In the room, two habits help:

  • Taking notes, so I don’t lose important details and so the other person can see their input matters.
  • Asking clarifying questions: “Can you help me understand where that shows up most?” “What impact does that have on your day-to-day?”

We’re not gathering evidence for a trial; we’re gathering insight for a team.

After: separate signal, history, and shared action

Later, I like to reflect along these lines:

  • Signal: What did we hear that seems important for our future, regardless of who made which decision in the past?
  • History/anxiety: Where might people be reacting to accumulated experiences, not just this moment?
  • Action: What can we realistically do together in response—clarify, adjust, communicate, prioritize—while honoring both our current reality and past efforts?

Closing the loop might sound like: “Here’s what I heard us naming, here’s what I think we can do now, and here’s what may need more time or broader collaboration.” That kind of response respects everyone’s contributions, including prior work that brought us this far.

6. Rhythms that keep our hearts soft and our leadership strong

I’ve learned that my ability not to take things personally is closely tied to my rhythms. When I’m rested, connected, and grounded, I’m more able to see feedback as shared learning. When I’m depleted, everything feels sharper.

So I’m paying attention to practices that help not just me, but all of us, lead from a healthier place:

  • Having safe spaces to process honestly (coaching, mentoring, peer conversations, and even therapy) where we can sort, “What’s about me? What’s about us? What’s about the system?” without shaming anyone.
  • Protecting real rest so that we come back to the work with perspective rather than resentment.
  • Investing in relationships where our worth isn’t tied to our role, so we remember we’re humans first, leaders second.
  • Engaging in activities that reconnect us with joy and purpose, not just responsibility.

For me, there’s also a deeper anchoring in values and calling: why I’m here, what kind of presence I want to be, and how I hope people experience me—regardless of position or season. That anchor has room for the contributions of those who came before and those serving alongside me now; it’s not about replacing anyone’s story but joining it.

A collaborative note to myself and to us

If I could speak to my future self—and to anyone else stepping into a role with a long history—I’d say:

You’re walking into a story that started long before you and will continue long after you. That’s a gift. The fact that you sometimes feel things personally means you care. The fact that others sometimes feel things strongly means they care too.

We don’t need to erase what came before or apologize for being here now. We’re part of the same unfolding work.
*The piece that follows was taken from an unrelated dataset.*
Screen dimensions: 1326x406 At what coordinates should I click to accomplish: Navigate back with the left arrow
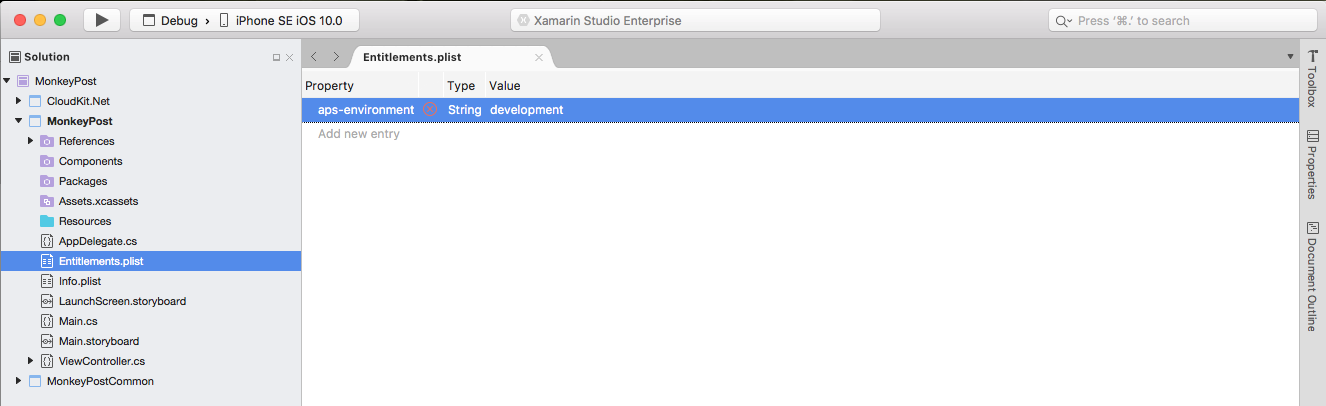[x=314, y=57]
Our invitation is to:

  • Listen to feedback as a window into our shared reality.
  • Honor the efforts and sacrifices that got us here.
  • Hold our identity and each other with enough kindness that no single conversation has to define anyone.

My hope is that, together, we can keep growing into a culture where it’s safe to tell the truth, safe to feel strongly, and safe to keep learning—without turning our honest experiences into accusations against ourselves or each other.